La anticipación a la nada

Carlos E. Luján Andrade

La elevación de las hojas caídas. Collage sobre cartulina-Carlos E. Luján Andrade



La complejidad de la claridad al escribir o hablar nace del desgano por expresar con certeza lo que se piensa y siente —se comprende cuán imposible puede ser. El lenguaje es comunicación: decir con códigos compartidos el bienestar, el malestar, lo conocido de la realidad; una impresión interna excesiva que anhela desbordarse en letras y sonidos, con la esperanza de alojarse en la conciencia o la emoción ajena.

Ahí aparece el inconveniente: basta un adjetivo para descubrir, crear o destruir un mundo mental ya formado —o aún formándose— en el otro. Y al ser conscientes de esa posibilidad, uno duda en intervenir. Tal vez esa creación, o la expectativa en torno a ella, podría alterarse por una sola palabra. Suponemos también que, al expresar, podríamos perturbar lo que ya se ha estructurado en nosotros mismos.
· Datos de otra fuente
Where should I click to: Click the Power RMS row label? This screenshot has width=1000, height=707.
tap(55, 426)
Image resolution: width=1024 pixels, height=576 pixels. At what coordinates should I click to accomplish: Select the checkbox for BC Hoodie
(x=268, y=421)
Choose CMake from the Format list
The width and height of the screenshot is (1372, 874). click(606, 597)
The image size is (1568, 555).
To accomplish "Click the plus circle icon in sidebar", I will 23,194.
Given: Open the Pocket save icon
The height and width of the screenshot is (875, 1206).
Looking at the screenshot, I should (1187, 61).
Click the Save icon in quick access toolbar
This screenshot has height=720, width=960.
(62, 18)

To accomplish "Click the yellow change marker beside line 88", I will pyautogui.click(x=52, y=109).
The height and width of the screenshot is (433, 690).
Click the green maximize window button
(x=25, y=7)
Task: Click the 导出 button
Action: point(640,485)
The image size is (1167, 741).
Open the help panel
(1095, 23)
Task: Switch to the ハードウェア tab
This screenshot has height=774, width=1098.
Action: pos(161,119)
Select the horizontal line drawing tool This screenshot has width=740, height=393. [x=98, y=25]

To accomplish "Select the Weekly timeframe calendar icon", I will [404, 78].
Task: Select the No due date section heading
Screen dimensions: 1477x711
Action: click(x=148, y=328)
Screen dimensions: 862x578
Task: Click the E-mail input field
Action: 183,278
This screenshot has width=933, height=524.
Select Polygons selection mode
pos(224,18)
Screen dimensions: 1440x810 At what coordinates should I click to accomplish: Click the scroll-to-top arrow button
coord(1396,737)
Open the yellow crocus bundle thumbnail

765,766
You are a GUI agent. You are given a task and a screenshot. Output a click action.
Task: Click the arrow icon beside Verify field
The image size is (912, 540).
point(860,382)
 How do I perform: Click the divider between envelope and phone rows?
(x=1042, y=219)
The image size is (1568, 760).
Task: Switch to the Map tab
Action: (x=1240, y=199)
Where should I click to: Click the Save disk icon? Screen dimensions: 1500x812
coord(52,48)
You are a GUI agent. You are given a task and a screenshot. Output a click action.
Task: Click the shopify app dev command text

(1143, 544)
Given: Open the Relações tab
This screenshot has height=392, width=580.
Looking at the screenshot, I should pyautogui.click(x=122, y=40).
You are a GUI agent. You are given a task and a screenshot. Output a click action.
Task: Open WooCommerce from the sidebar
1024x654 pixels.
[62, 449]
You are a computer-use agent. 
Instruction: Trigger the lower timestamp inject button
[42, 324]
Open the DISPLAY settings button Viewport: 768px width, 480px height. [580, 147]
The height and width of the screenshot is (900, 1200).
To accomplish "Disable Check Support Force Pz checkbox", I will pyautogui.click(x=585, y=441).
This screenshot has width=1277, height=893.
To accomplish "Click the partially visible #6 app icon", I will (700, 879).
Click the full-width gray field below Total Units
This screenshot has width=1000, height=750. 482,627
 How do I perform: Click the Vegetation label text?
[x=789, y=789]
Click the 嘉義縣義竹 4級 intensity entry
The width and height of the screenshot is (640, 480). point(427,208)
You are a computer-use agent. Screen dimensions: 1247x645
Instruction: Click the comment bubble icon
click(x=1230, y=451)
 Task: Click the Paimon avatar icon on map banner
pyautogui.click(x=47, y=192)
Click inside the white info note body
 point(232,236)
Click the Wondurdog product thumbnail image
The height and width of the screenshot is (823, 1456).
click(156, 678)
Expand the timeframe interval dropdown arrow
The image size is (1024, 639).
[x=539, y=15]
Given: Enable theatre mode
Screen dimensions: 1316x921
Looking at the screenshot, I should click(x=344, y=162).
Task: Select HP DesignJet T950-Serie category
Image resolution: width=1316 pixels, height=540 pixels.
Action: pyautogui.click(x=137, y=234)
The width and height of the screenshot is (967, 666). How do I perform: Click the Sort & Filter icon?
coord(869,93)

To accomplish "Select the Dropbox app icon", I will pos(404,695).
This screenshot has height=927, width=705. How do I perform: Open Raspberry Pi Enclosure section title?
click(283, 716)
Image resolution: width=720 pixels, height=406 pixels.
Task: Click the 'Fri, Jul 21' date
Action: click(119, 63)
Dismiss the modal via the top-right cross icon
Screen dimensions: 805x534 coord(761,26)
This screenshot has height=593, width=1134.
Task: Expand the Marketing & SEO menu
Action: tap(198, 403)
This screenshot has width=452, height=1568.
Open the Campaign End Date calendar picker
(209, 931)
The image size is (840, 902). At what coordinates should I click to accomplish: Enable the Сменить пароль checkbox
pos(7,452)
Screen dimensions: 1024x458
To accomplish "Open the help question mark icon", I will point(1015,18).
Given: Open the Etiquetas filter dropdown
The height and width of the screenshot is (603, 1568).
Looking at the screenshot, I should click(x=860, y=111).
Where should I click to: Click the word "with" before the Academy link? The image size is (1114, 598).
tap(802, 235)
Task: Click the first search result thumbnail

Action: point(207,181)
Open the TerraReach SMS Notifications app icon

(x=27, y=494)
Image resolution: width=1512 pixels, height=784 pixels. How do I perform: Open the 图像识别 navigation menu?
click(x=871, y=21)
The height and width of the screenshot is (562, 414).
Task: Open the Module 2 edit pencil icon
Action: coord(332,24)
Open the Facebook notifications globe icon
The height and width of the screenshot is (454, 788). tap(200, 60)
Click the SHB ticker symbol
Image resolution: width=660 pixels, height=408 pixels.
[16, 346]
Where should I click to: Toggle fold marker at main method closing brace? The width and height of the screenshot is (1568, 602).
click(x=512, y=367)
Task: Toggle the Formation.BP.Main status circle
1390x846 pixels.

La intolerancia a romper un suave color o contaminar una imagen perfecta nos empuja hacia la vaguedad, lo oblicuo o el silencio. Asumimos que la ambigüedad es una forma de bordear lo que no queremos intervenir. Somos observadores de lo ajeno, como si asistiéramos a una película oscura donde no podemos filtrar nuestra presencia. El yo es impuro, y lo ajeno más aún: continente incontrolable de lo desconocido, del desencanto latente.

Rodeados de escenarios tan claros, tan interpretados y explicados, sentimos innecesaria la tarea de ser también claros, interpretables, explicables. Nos asumimos demasiado poco para alterar aquello que en otros es tan preciso. Basta una mínima parte de nosotros para crear un ser perfecto: un gesto, una oración pueden bastar como semiclaridad sincera de la impresión deseada. Nos volvemos esperanza indispensable para el suspiro matinal o el insomnio nocturno.

Poseemos lo incomprensible —ese “yo” completo que no cabe en un solo adjetivo— no por la confusión entre alma y carne, sino porque, en el otro, existe la necesidad de que seamos esperanza, y quizás también decepción. A veces detenemos nuestra proyección para que el mundo fermente en el universo social o personal. Una caricia puede ser una primavera, una mirada, un despertar; los versos, una nueva fe en un dios personal y desconocido.

Somos intermitentes. La falta de claridad nos vuelve prescindibles como existencia constante. Esos vacíos de incomprensión nos hacen celestiales, perfectos, dignos de angustias y de los odios más concisos. La materialidad de nuestra existencia se define en la distancia entre lo que somos y lo que queremos que los otros sean. En esa necesidad de que lo existente se disuelva —para quedarnos con el enigma de su ser— habitan nuestras más deliciosas certezas: aquellas que llevamos como sueños hacia la muerte.